What is Overfitting?

Overfitting happens when a model learns the training data too well, including noise and minor fluctuations. It performs well on training data but poorly on new, unseen data.

Symptoms:

  • High accuracy on training data
  • Low accuracy on test/validation data

Visual Example:

A highly complex curve that passes through every training point but fails to predict test data properly.


What is Underfitting?

Underfitting occurs when a model is too simple to capture the underlying pattern of the data.
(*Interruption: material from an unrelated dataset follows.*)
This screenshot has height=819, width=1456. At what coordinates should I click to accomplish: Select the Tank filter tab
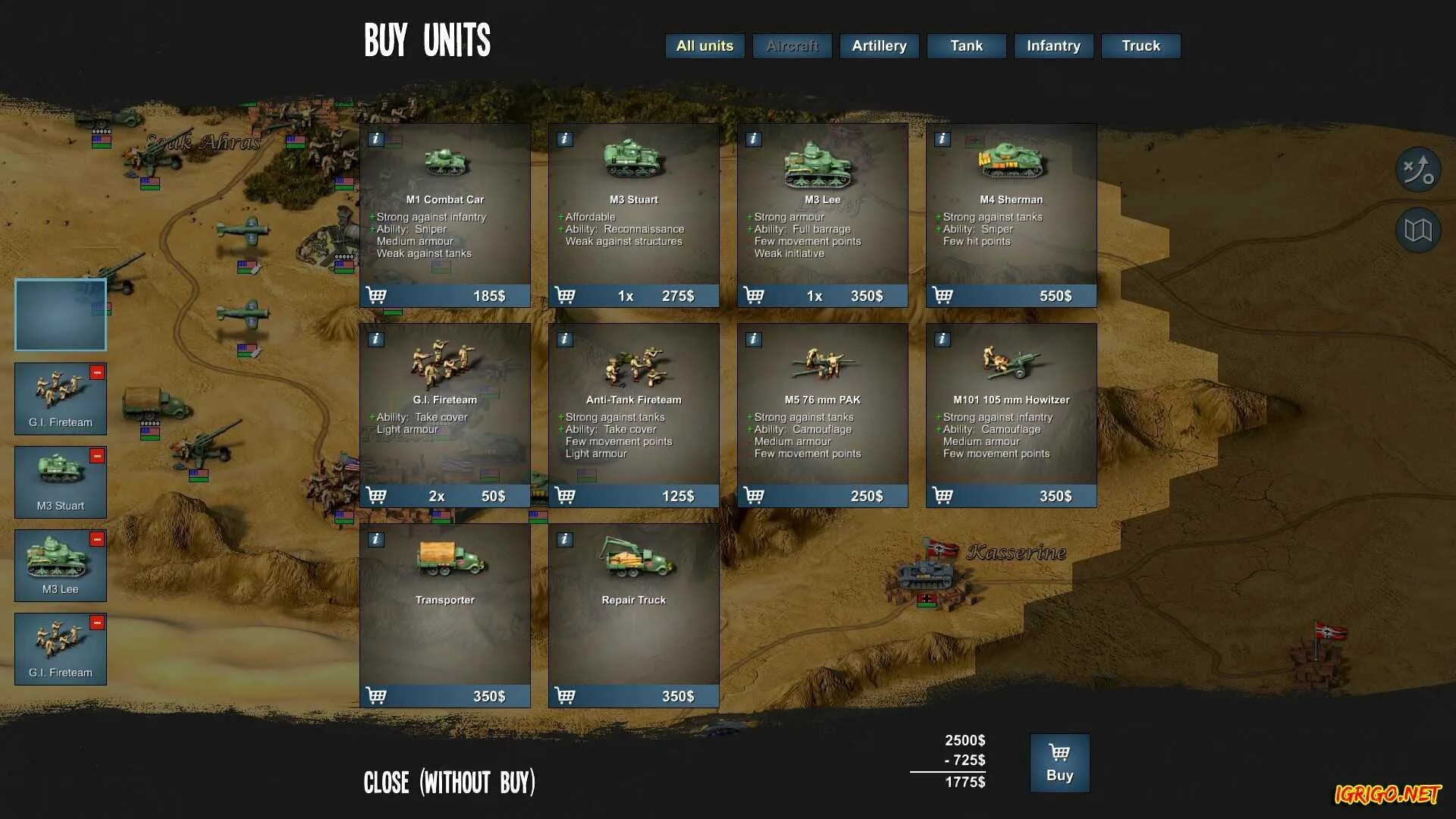pos(966,46)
It performs poorly on both training and test data.

Symptoms:

  • Low training accuracy
  • Low test accuracy

Visual Example:

A straight line trying to fit a non-linear relationship, missing the trend entirely.


Example in Python

from sklearn.linear_model import LinearRegression
from sklearn.tree import DecisionTreeRegressor
from sklearn.model_selection import train_test_split
from sklearn.datasets import make_regression
from sklearn.metrics import mean_squared_error
# Generate dataset
X, y = make_regression(n_samples=100, n_features=1, noise=15, random_state=42)
X_train, X_test, y_train, y_test = train_test_split(X, y, test_size=0.2, random_state=42)
# Underfitting model
linear_model = LinearRegression()
linear_model.fit(X_train, y_train)
y_pred_linear = linear_model.predict(X_test)
# Overfitting model
tree_model = DecisionTreeRegressor(max_depth=20)
tree_model.fit(X_train, y_train)
y_pred_tree = tree_model.predict(X_test)
# Evaluation
print("Linear Regression MSE (Underfitting):", mean_squared_error(y_test, y_pred_linear))
print("Decision Tree MSE (Overfitting):", mean_squared_error(y_test, y_pred_tree))

Output-

Linear Regression MSE (Underfitting): 234.45500969670806
Decision Tree MSE (Overfitting): 500.20712573958053

How to Detect Overfitting and Underfitting

ObservationTraining ErrorTest ErrorDiagnosis
HighHighUnderfitting 
LowHighOverfitting 
LowLowGood Fit 

How to Prevent Overfitting

  • Use simpler models (reduce depth, number of features)
  • Apply regularization (L1, L2 penalties)
  • Use cross-validation
  • Prune decision trees
  • Increase training data
  • Apply early stopping in iterative models

How to Prevent Underfitting

  • Use more complex models
  • Increase model capacity (more layers, features)
  • Reduce regularization
  • Improve feature engineering

Conclusion

Overfitting and underfitting are crucial problems in model development. Striking the right balance helps build models that generalize well to unseen data. Monitoring training and validation metrics throughout the training process is a good way to keep these issues in check.